WHAT NEEDS TO BE DONE:
Copy the rows below, renaming every "sidebar" to "left panel" and leaving everything else unchanged.

[Item-finding rows]
· · · · ·

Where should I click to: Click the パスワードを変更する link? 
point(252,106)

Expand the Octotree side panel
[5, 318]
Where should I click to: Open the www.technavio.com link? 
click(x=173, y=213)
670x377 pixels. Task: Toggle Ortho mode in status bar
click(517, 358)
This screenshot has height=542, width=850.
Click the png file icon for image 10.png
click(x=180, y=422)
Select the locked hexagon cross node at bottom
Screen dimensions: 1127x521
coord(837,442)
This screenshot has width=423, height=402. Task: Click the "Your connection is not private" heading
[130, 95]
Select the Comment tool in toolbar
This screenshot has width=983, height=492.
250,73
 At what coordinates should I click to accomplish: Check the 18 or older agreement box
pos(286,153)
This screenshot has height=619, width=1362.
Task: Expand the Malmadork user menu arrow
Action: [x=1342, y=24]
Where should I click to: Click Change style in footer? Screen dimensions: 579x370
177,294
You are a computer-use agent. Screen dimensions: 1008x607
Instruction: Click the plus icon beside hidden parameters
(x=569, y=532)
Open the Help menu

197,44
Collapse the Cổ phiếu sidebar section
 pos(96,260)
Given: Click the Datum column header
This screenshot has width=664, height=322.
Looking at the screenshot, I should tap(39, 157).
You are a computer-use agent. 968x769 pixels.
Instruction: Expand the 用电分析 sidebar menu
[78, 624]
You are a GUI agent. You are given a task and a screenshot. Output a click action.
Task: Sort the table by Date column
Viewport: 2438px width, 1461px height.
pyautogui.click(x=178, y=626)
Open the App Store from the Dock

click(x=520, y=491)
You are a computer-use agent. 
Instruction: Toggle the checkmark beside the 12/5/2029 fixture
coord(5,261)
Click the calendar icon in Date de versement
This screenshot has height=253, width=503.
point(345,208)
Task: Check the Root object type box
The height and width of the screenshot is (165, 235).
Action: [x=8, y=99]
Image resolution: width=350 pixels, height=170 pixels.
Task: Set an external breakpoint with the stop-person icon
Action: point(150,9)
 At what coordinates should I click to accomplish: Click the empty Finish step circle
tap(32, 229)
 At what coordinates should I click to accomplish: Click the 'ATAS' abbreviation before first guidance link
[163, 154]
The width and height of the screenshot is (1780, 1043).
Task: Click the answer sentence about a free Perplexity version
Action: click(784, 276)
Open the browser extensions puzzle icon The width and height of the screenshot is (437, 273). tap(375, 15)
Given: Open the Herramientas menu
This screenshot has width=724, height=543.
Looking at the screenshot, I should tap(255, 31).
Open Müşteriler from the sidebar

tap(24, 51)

· · · · ·

EXERCISE RESPONSE:
Where should I click to: Click the パスワードを変更する link? 
point(252,106)

Expand the Octotree side panel
[5, 318]
Where should I click to: Open the www.technavio.com link? 
click(x=173, y=213)
670x377 pixels. Task: Toggle Ortho mode in status bar
click(517, 358)
This screenshot has height=542, width=850.
Click the png file icon for image 10.png
click(x=180, y=422)
Select the locked hexagon cross node at bottom
Screen dimensions: 1127x521
coord(837,442)
This screenshot has width=423, height=402. Task: Click the "Your connection is not private" heading
[130, 95]
Select the Comment tool in toolbar
This screenshot has width=983, height=492.
250,73
 At what coordinates should I click to accomplish: Check the 18 or older agreement box
pos(286,153)
This screenshot has height=619, width=1362.
Task: Expand the Malmadork user menu arrow
Action: [x=1342, y=24]
Where should I click to: Click Change style in footer? Screen dimensions: 579x370
177,294
You are a computer-use agent. Screen dimensions: 1008x607
Instruction: Click the plus icon beside hidden parameters
(x=569, y=532)
Open the Help menu

197,44
Collapse the Cổ phiếu left panel section
 pos(96,260)
Given: Click the Datum column header
This screenshot has width=664, height=322.
Looking at the screenshot, I should tap(39, 157).
You are a computer-use agent. 968x769 pixels.
Instruction: Expand the 用电分析 left panel menu
[78, 624]
You are a GUI agent. You are given a task and a screenshot. Output a click action.
Task: Sort the table by Date column
Viewport: 2438px width, 1461px height.
pyautogui.click(x=178, y=626)
Open the App Store from the Dock

click(x=520, y=491)
You are a computer-use agent. 
Instruction: Toggle the checkmark beside the 12/5/2029 fixture
coord(5,261)
Click the calendar icon in Date de versement
This screenshot has height=253, width=503.
point(345,208)
Task: Check the Root object type box
The height and width of the screenshot is (165, 235).
Action: [x=8, y=99]
Image resolution: width=350 pixels, height=170 pixels.
Task: Set an external breakpoint with the stop-person icon
Action: point(150,9)
 At what coordinates should I click to accomplish: Click the empty Finish step circle
tap(32, 229)
 At what coordinates should I click to accomplish: Click the 'ATAS' abbreviation before first guidance link
[163, 154]
The width and height of the screenshot is (1780, 1043).
Task: Click the answer sentence about a free Perplexity version
Action: click(784, 276)
Open the browser extensions puzzle icon The width and height of the screenshot is (437, 273). tap(375, 15)
Given: Open the Herramientas menu
This screenshot has width=724, height=543.
Looking at the screenshot, I should tap(255, 31).
Open Müşteriler from the left panel

tap(24, 51)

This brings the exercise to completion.